WORK REQUIRED
As soon as the line containing "Given: Collapse the return block on line 20" appears, start repeating lines exactly and continue to the end of the entries; please skip pictures.
╭──
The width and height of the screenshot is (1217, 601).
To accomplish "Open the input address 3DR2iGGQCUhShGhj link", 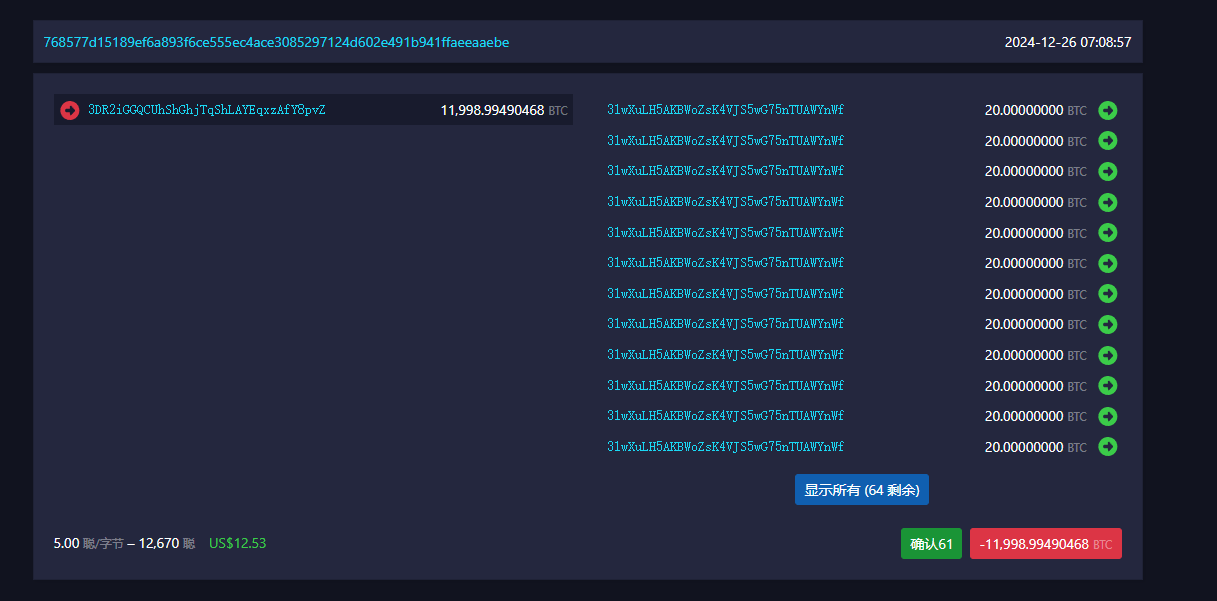I will 207,110.
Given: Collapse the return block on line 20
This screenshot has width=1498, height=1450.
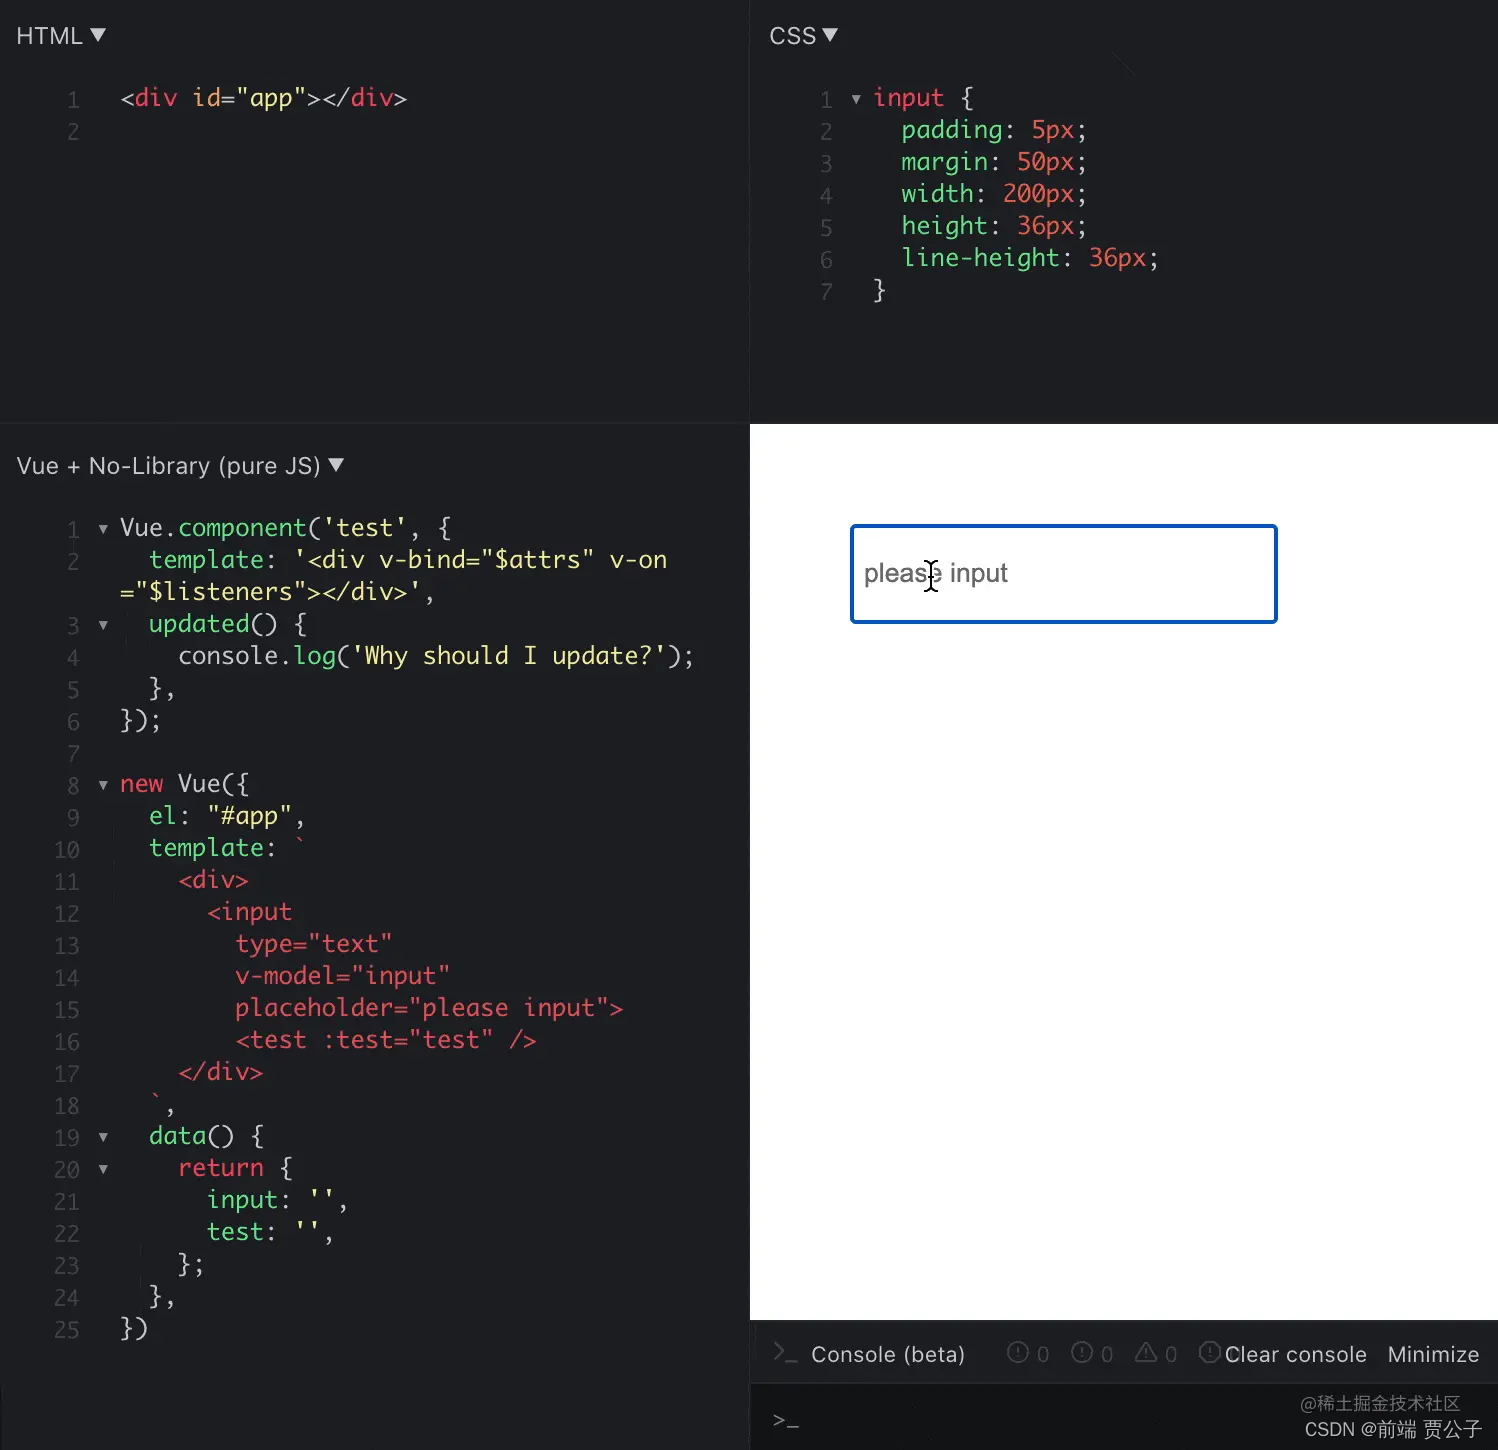Looking at the screenshot, I should (104, 1170).
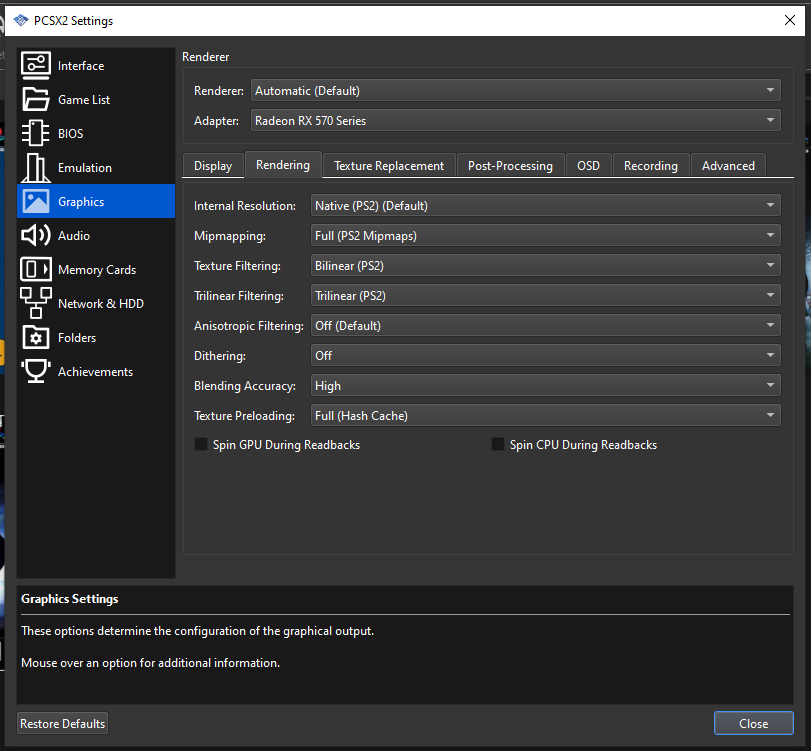Open the Audio speaker icon
This screenshot has height=751, width=811.
click(35, 235)
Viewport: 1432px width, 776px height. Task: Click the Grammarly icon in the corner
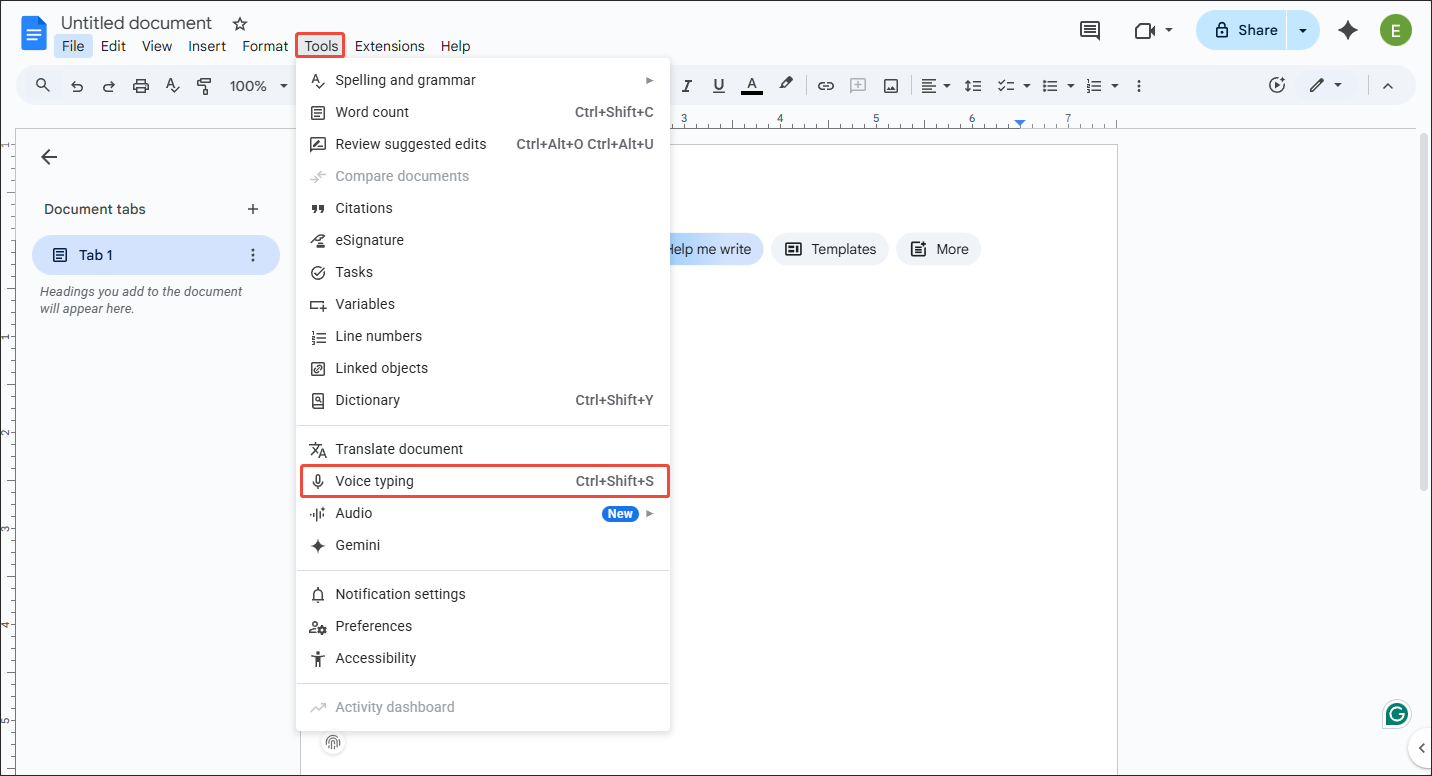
╰──
RESULT FOR THIS EXERCISE
Given: Collapse the return block on line 20
This screenshot has width=1498, height=1450.
Looking at the screenshot, I should (104, 1170).
Open the Audio speaker icon
This screenshot has height=751, width=811.
click(35, 235)
Viewport: 1432px width, 776px height. Task: Click the Grammarly icon in the corner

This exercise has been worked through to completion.